### Stored data

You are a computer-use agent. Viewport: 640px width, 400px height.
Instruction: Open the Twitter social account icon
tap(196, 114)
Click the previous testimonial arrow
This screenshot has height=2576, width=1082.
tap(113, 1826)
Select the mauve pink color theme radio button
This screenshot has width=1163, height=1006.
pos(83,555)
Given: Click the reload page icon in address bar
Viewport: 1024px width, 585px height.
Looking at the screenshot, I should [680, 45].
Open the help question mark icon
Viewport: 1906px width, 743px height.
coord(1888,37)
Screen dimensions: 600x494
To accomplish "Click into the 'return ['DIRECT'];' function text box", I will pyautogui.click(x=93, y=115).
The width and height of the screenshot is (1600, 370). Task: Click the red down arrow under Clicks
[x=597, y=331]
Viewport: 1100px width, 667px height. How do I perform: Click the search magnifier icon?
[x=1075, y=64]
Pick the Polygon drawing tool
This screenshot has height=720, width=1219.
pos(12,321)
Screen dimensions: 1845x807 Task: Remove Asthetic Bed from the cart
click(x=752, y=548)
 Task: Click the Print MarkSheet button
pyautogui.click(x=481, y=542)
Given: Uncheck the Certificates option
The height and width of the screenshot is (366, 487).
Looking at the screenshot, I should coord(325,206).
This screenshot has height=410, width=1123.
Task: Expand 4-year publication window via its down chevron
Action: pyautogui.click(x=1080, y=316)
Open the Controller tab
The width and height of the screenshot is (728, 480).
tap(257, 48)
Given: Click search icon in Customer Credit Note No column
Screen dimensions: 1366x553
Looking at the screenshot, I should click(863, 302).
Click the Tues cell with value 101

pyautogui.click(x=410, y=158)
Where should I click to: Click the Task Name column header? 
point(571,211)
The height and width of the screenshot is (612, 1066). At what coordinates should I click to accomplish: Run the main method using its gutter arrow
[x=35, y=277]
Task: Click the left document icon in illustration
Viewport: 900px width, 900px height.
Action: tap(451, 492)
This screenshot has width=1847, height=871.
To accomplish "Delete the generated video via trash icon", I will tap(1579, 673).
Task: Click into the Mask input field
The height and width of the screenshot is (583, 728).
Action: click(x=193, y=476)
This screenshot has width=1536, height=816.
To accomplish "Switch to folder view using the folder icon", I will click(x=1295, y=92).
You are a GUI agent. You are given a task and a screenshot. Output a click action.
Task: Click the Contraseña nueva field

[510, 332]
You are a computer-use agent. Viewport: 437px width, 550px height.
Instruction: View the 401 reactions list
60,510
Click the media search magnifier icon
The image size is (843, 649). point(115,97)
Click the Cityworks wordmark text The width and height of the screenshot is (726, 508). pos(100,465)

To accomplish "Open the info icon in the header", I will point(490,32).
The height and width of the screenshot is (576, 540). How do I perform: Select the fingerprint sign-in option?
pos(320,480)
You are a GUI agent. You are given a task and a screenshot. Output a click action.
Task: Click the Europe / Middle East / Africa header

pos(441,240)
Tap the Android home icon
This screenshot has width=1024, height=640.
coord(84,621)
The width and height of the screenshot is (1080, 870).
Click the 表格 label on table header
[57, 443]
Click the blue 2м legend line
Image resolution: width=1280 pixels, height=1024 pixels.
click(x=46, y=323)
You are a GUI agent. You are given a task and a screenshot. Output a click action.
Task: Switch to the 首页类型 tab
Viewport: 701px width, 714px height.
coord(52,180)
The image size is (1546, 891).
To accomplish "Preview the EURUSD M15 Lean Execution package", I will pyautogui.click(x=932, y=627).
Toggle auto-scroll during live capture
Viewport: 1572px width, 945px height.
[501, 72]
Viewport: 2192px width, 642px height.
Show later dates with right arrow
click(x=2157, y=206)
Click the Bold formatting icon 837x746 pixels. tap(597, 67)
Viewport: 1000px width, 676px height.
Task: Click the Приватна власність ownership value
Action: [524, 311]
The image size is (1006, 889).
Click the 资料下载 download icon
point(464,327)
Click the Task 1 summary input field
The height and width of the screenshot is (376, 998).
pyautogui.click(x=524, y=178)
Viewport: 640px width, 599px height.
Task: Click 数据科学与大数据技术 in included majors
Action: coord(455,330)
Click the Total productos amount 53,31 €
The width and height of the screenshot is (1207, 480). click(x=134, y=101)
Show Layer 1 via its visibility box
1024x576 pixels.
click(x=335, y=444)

### Exercise requirements
Would you be able to transcribe every line of the data exactly?

### Task result
You are a computer-use agent. Viewport: 640px width, 400px height.
Instruction: Open the Twitter social account icon
tap(196, 114)
Click the previous testimonial arrow
This screenshot has height=2576, width=1082.
tap(113, 1826)
Select the mauve pink color theme radio button
This screenshot has width=1163, height=1006.
pos(83,555)
Given: Click the reload page icon in address bar
Viewport: 1024px width, 585px height.
Looking at the screenshot, I should [680, 45].
Open the help question mark icon
Viewport: 1906px width, 743px height.
coord(1888,37)
Screen dimensions: 600x494
To accomplish "Click into the 'return ['DIRECT'];' function text box", I will pyautogui.click(x=93, y=115).
The width and height of the screenshot is (1600, 370). Task: Click the red down arrow under Clicks
[x=597, y=331]
Viewport: 1100px width, 667px height. How do I perform: Click the search magnifier icon?
[x=1075, y=64]
Pick the Polygon drawing tool
This screenshot has height=720, width=1219.
pos(12,321)
Screen dimensions: 1845x807 Task: Remove Asthetic Bed from the cart
click(x=752, y=548)
 Task: Click the Print MarkSheet button
pyautogui.click(x=481, y=542)
Given: Uncheck the Certificates option
The height and width of the screenshot is (366, 487).
Looking at the screenshot, I should coord(325,206).
This screenshot has height=410, width=1123.
Task: Expand 4-year publication window via its down chevron
Action: pyautogui.click(x=1080, y=316)
Open the Controller tab
The width and height of the screenshot is (728, 480).
tap(257, 48)
Given: Click search icon in Customer Credit Note No column
Screen dimensions: 1366x553
Looking at the screenshot, I should click(863, 302).
Click the Tues cell with value 101

pyautogui.click(x=410, y=158)
Where should I click to: Click the Task Name column header? 
point(571,211)
The height and width of the screenshot is (612, 1066). At what coordinates should I click to accomplish: Run the main method using its gutter arrow
[x=35, y=277]
Task: Click the left document icon in illustration
Viewport: 900px width, 900px height.
Action: tap(451, 492)
This screenshot has width=1847, height=871.
To accomplish "Delete the generated video via trash icon", I will tap(1579, 673).
Task: Click into the Mask input field
The height and width of the screenshot is (583, 728).
Action: click(x=193, y=476)
This screenshot has width=1536, height=816.
To accomplish "Switch to folder view using the folder icon", I will click(x=1295, y=92).
You are a GUI agent. You are given a task and a screenshot. Output a click action.
Task: Click the Contraseña nueva field

[510, 332]
You are a computer-use agent. Viewport: 437px width, 550px height.
Instruction: View the 401 reactions list
60,510
Click the media search magnifier icon
The image size is (843, 649). point(115,97)
Click the Cityworks wordmark text The width and height of the screenshot is (726, 508). pos(100,465)

To accomplish "Open the info icon in the header", I will point(490,32).
The height and width of the screenshot is (576, 540). How do I perform: Select the fingerprint sign-in option?
pos(320,480)
You are a GUI agent. You are given a task and a screenshot. Output a click action.
Task: Click the Europe / Middle East / Africa header

pos(441,240)
Tap the Android home icon
This screenshot has width=1024, height=640.
coord(84,621)
The width and height of the screenshot is (1080, 870).
Click the 表格 label on table header
[57, 443]
Click the blue 2м legend line
Image resolution: width=1280 pixels, height=1024 pixels.
click(x=46, y=323)
You are a GUI agent. You are given a task and a screenshot. Output a click action.
Task: Switch to the 首页类型 tab
Viewport: 701px width, 714px height.
coord(52,180)
The image size is (1546, 891).
To accomplish "Preview the EURUSD M15 Lean Execution package", I will pyautogui.click(x=932, y=627).
Toggle auto-scroll during live capture
Viewport: 1572px width, 945px height.
[501, 72]
Viewport: 2192px width, 642px height.
Show later dates with right arrow
click(x=2157, y=206)
Click the Bold formatting icon 837x746 pixels. tap(597, 67)
Viewport: 1000px width, 676px height.
Task: Click the Приватна власність ownership value
Action: [524, 311]
The image size is (1006, 889).
Click the 资料下载 download icon
point(464,327)
Click the Task 1 summary input field
The height and width of the screenshot is (376, 998).
pyautogui.click(x=524, y=178)
Viewport: 640px width, 599px height.
Task: Click 数据科学与大数据技术 in included majors
Action: coord(455,330)
Click the Total productos amount 53,31 €
The width and height of the screenshot is (1207, 480). click(x=134, y=101)
Show Layer 1 via its visibility box
1024x576 pixels.
click(x=335, y=444)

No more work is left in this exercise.